Entries for locating words and elements
++++++++

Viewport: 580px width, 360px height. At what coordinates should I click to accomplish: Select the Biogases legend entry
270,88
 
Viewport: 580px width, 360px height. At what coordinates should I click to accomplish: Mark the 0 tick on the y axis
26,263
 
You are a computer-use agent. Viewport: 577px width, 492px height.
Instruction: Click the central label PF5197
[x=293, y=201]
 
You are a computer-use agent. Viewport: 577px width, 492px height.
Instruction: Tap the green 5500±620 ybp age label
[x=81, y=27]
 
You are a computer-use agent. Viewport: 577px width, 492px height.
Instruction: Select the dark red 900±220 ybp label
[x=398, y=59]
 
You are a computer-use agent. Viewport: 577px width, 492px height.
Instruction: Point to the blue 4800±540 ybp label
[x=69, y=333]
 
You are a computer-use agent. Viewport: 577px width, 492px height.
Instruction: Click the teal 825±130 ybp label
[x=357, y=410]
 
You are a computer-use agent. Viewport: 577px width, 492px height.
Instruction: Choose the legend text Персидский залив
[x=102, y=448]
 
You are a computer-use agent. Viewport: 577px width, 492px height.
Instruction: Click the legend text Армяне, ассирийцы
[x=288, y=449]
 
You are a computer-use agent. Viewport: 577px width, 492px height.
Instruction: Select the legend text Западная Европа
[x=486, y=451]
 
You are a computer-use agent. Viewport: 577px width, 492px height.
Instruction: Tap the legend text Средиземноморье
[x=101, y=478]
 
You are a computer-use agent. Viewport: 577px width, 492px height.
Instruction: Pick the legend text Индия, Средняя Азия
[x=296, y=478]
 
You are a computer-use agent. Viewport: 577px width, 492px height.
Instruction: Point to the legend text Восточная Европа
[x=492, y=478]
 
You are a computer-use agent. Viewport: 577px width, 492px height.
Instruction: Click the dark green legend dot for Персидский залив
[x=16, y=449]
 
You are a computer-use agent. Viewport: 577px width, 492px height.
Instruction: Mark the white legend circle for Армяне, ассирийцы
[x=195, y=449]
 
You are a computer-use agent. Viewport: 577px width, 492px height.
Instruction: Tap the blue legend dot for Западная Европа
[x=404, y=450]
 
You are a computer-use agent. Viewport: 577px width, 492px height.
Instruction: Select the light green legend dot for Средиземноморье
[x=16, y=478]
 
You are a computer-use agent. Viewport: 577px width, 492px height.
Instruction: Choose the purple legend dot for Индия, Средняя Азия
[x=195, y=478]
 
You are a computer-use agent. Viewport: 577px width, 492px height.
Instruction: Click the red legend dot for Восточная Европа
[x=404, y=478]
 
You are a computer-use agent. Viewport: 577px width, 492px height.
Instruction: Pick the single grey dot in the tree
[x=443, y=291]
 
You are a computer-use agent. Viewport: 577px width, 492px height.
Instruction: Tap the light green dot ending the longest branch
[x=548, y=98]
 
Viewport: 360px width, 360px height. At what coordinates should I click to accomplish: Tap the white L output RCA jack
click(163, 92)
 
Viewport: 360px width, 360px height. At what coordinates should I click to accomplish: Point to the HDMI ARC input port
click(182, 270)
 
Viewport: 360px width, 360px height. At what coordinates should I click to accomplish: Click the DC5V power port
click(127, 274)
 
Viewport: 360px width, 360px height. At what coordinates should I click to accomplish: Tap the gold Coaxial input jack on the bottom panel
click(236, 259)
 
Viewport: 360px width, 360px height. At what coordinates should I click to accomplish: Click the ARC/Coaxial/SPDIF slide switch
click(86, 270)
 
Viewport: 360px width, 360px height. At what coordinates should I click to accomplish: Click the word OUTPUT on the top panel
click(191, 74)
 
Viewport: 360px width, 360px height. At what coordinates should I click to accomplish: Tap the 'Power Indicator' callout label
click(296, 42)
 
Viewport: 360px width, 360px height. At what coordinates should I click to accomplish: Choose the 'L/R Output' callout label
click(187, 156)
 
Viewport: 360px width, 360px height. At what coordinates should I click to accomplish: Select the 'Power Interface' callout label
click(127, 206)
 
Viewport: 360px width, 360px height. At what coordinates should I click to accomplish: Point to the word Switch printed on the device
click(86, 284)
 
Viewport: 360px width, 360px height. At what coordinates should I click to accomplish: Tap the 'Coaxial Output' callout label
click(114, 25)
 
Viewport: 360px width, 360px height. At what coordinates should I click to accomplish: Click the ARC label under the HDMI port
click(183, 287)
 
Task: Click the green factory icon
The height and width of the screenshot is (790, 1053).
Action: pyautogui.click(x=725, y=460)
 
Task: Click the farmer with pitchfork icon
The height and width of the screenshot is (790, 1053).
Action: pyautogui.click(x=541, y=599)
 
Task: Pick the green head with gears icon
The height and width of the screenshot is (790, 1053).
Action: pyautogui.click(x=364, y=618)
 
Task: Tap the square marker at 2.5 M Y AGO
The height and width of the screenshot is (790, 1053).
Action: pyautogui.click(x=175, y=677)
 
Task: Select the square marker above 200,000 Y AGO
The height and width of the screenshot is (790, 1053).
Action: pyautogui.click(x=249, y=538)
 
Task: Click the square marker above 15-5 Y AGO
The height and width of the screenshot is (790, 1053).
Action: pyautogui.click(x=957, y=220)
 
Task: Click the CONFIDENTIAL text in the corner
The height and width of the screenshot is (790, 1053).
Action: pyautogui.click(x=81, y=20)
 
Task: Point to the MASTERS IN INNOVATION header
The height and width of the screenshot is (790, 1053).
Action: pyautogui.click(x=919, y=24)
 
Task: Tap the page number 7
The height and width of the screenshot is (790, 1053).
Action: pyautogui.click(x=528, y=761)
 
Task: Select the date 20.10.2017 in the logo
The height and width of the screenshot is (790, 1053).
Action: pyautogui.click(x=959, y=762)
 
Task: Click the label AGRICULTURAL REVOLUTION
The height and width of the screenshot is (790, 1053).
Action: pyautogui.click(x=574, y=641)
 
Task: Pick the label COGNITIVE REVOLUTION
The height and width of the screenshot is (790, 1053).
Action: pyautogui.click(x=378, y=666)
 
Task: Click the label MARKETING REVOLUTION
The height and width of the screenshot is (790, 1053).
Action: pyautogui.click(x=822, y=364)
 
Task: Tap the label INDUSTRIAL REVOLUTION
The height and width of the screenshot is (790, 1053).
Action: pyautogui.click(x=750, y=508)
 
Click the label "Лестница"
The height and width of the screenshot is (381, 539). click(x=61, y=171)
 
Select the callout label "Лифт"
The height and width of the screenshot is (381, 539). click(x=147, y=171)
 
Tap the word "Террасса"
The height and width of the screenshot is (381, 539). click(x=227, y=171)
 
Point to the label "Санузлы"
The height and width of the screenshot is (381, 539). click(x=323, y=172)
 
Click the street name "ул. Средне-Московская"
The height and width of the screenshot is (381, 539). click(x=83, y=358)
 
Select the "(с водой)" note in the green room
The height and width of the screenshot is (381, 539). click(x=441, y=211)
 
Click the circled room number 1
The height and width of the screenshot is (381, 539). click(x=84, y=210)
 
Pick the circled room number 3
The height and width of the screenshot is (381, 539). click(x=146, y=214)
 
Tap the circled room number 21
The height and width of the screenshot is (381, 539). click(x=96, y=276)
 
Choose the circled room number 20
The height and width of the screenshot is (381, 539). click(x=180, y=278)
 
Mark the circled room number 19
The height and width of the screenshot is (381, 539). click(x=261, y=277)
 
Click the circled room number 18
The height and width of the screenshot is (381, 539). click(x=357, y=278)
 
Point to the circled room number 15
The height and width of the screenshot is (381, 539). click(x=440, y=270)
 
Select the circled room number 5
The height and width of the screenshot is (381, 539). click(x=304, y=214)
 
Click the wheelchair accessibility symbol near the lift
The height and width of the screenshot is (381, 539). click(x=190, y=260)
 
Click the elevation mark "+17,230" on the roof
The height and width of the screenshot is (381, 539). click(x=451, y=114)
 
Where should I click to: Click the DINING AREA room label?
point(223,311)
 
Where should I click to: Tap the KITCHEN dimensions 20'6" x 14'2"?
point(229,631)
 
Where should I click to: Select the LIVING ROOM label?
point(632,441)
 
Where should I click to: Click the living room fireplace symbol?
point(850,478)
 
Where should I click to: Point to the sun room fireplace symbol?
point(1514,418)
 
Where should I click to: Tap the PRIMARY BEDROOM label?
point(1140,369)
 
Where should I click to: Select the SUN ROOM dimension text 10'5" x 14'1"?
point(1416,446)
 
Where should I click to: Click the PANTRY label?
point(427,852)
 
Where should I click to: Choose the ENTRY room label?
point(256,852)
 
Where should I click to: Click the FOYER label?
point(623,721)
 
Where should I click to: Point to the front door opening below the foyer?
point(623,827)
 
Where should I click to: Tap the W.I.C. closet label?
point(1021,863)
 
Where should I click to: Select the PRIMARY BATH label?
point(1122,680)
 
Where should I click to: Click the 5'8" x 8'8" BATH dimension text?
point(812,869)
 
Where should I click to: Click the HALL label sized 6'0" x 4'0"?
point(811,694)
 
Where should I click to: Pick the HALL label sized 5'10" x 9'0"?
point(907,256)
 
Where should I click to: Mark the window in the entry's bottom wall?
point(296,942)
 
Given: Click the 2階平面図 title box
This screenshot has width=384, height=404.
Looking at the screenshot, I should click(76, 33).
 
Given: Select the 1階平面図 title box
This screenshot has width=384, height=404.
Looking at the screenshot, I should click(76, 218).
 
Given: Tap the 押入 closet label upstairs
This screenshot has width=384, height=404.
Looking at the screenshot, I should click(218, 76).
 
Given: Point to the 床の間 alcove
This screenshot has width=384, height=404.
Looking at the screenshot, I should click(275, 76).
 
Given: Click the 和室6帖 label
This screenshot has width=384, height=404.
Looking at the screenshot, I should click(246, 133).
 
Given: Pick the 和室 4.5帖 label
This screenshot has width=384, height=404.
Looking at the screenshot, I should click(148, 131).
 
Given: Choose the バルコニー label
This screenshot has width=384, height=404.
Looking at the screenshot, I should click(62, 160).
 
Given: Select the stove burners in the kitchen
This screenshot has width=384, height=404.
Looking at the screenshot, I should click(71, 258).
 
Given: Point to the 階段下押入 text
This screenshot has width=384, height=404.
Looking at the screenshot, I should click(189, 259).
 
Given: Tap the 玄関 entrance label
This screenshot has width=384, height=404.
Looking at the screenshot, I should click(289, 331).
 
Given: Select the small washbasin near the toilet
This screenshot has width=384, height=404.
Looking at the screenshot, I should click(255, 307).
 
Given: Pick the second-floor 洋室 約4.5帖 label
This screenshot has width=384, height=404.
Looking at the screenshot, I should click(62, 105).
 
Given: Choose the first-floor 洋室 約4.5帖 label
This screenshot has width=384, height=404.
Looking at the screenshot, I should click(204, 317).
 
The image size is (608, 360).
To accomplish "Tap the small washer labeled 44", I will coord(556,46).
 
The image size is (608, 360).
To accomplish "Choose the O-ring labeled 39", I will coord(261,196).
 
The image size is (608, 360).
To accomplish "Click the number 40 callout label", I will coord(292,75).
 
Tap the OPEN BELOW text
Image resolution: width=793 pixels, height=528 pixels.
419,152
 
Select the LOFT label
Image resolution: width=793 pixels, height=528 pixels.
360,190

++++++++

Can you copy out the stretch of entries from the start through the line containing "[x=81, y=27]", unchanged and with both ends included?

Response below:
Viewport: 580px width, 360px height. At what coordinates should I click to accomplish: Select the Biogases legend entry
270,88
 
Viewport: 580px width, 360px height. At what coordinates should I click to accomplish: Mark the 0 tick on the y axis
26,263
 
You are a computer-use agent. Viewport: 577px width, 492px height.
Instruction: Click the central label PF5197
[x=293, y=201]
 
You are a computer-use agent. Viewport: 577px width, 492px height.
Instruction: Tap the green 5500±620 ybp age label
[x=81, y=27]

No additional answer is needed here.